Please call 1.919.554.3800
I think he said it was 337.4355
Exercise
Explain what the following regular expression matches:
$ grep '^[^T]*is.*$' file1.txt
Regular expression pattern matching is greedy---by default, the longest matching string is chosen.
Suppose we have the following file:
$ cat file1.txt
Do an internship <b> in place </b> of <b> one </b> course.
If we want to match the html tags (e.g., <b>
and </b>
, we might be
tempted to use the pattern <.*>
. Using the -o
option to grep, we can
have grep print out just the part of the text that the pattern matches:
$ grep -o "<.*>" file1.txt
<b> in place </b> of <b> one </b>
To get a non-greedy match, you can use the modifier ?
after the
quantifier. However, this requires that we use the Perl syntax. In order
for grep to use the Perl syntax, we need to use the -P
option:
$ grep -P -o "<.*?>" file1.txt
<b>
</b>
<b>
</b>
However, one can often avoid greedy matching by being more clever.

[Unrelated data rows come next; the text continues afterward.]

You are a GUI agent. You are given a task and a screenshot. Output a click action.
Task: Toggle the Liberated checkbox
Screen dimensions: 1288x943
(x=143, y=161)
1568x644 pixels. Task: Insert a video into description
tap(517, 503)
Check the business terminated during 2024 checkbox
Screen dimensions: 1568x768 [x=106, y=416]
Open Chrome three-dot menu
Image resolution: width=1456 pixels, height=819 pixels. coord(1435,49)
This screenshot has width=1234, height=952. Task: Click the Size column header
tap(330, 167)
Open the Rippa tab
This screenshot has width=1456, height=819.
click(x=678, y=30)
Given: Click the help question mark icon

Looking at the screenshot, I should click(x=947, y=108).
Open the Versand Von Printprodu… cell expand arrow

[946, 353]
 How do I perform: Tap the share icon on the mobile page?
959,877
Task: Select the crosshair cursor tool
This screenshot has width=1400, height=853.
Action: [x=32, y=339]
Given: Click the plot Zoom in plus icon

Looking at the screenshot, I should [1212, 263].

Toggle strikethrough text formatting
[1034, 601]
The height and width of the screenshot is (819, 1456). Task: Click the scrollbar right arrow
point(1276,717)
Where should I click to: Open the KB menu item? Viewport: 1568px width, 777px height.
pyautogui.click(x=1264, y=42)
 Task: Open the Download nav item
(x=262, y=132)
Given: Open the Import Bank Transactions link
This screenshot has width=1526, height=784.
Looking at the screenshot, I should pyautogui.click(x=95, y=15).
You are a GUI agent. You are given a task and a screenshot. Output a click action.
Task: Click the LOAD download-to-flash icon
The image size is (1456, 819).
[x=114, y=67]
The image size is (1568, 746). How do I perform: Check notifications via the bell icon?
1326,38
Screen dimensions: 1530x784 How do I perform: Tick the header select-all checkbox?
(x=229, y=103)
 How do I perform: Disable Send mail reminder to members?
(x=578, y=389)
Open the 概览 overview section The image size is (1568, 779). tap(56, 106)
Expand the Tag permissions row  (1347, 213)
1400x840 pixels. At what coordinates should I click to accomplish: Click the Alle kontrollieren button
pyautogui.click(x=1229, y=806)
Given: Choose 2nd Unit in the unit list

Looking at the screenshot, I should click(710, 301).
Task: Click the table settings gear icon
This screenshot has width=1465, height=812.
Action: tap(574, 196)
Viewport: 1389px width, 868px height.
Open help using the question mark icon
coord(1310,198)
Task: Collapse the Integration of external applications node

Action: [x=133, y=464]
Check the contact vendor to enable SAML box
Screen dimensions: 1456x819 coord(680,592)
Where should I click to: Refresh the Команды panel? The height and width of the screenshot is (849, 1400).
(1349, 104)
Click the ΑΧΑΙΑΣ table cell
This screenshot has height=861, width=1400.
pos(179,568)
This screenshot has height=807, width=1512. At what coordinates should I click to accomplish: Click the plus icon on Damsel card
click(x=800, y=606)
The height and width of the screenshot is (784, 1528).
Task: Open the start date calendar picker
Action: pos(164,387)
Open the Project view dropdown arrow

Challenge: How could we change our regexp to avoid the greedy
matching without using the ?
modifier? Hint: Is there some character
set that we don't want to be inside the angle brackets?
Tip: globs vs. regex
Be sure you understand the difference between filename globbing and regular expressions. Filename globbing only works for filenames, while regular expressions are used to match patterns in text more generally. While they both use the same set of symbols, they mean different things (e.g.,
*
matches 0 or more characters when globbing but matches 0 or more repetitions of the character that precedes it when used in a regular expression).